Michael Burry Shuts Scion Fund, Bets $1.1B Against AI Boom
Big Short's Burry Closes Fund, Targets Nvidia & Palantir

Michael Burry, the legendary investor who famously predicted the 2008 financial crisis, has officially terminated his hedge fund Scion Asset Management's registration, marking a significant shift in his investment career. According to regulatory filings, Scion's status changed to "terminated" with the Securities and Exchange Commission effective November 10, eliminating the fund's requirement for future regulatory disclosures.

The End of an Era for Scion Asset Management

The closure comes after Scion managed approximately $155 million in assets as recently as March this year. Burry's investment moves have been closely watched by market participants for potential indicators of broader market trends. The decision to terminate the fund's registration follows Burry's cryptic social media post on Wednesday where he simply stated: "On to much better things Nov 25th."

Industry experts like Bruno Schneller of Erlen Capital Management interpret Burry's exit as signaling his disillusionment with current market conditions rather than a complete withdrawal from investing. Schneller suggests Burry might continue operating through a family office structure, allowing him more flexibility without the regulatory burdens of a registered fund.

Burry's Billion-Dollar Bet Against AI Giants

Before closing his fund, Burry had significantly intensified his scrutiny of technology giants, particularly targeting the artificial intelligence sector. The investor has taken major short positions worth nearly $1.1 billion against two of AI's biggest players: Nvidia and Palantir Technologies.

Renowned for identifying market bubbles before they burst, Burry now believes the AI frenzy could be the next major bubble to deflate. His bearish position has reignited debates about whether AI valuations have become dangerously inflated, challenging the widespread market optimism surrounding artificial intelligence technologies.

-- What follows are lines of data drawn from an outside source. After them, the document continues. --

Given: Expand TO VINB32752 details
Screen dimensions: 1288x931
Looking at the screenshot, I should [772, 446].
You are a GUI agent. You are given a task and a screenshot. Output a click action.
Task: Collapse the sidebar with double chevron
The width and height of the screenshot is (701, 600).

Accounting Practices and Market Warnings

Burry has raised serious concerns about how major technology companies are accounting for their AI infrastructure investments. He contends that companies including Microsoft, Google, Oracle and Meta are extending depreciation schedules while making substantial investments in Nvidia chips and servers.

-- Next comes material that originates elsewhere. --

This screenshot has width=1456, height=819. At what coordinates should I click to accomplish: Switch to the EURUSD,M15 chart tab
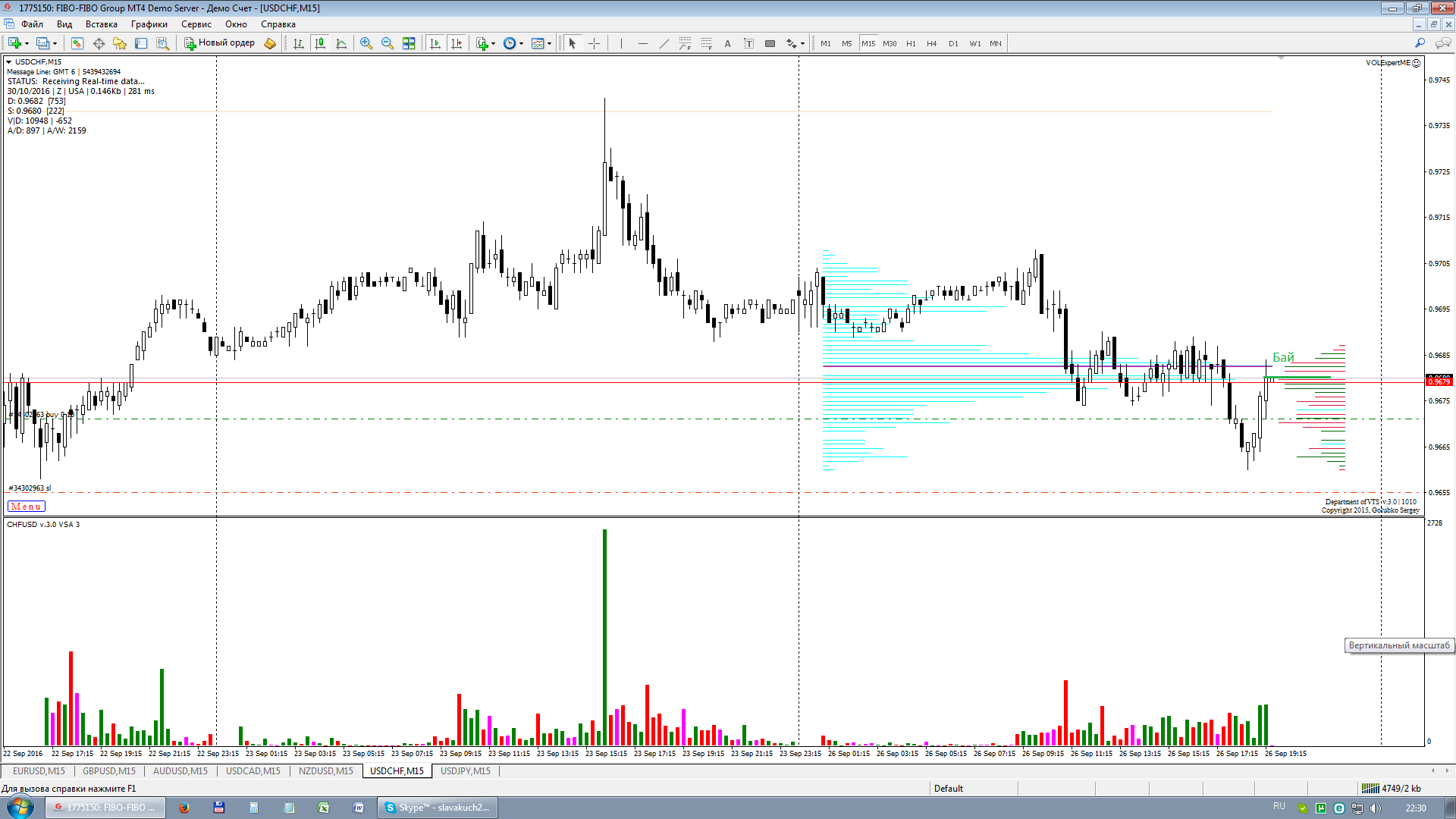tap(39, 770)
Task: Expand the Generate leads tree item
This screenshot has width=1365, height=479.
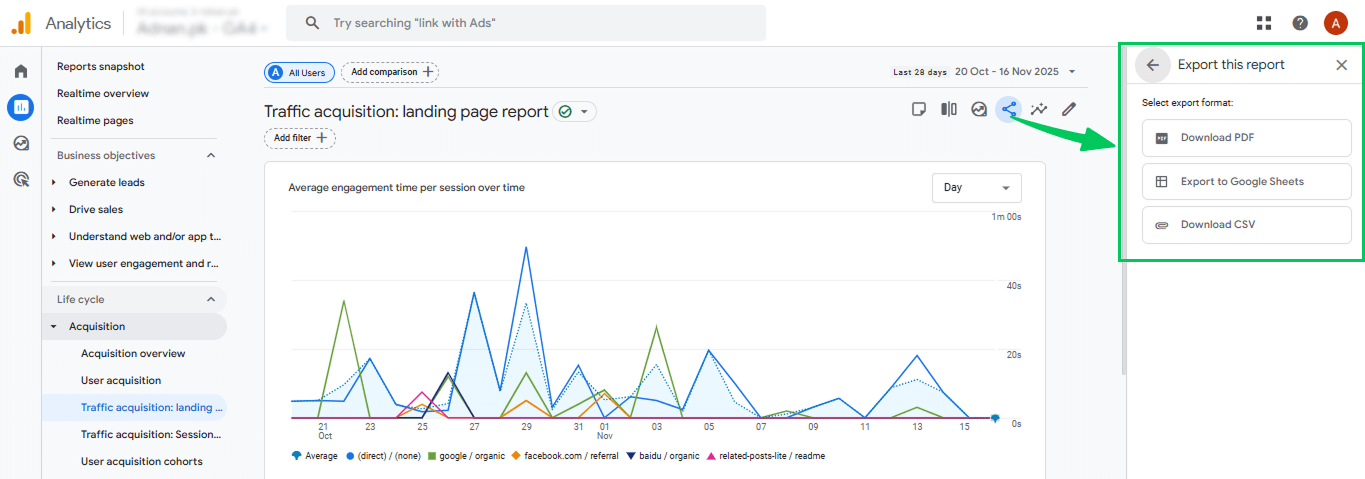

According to Burry's calculations, this accounting approach could understate depreciation by approximately $176 billion between 2026 and 2028, artificially boosting sector profits. This warning comes as JP Morgan Asset Management's September report revealed that AI-related stocks have generated 75% of the S&P 500 index's returns since ChatGPT's launch in November 2022.

The investor, whose role was portrayed by Christian Bale in the 2015 film "The Big Short," is once again positioning himself against market consensus, warning that the AI rally may be approaching its peak. His latest moves continue his tradition of challenging popular market narratives, much like his famous bet against the housing market before the 2008 crisis.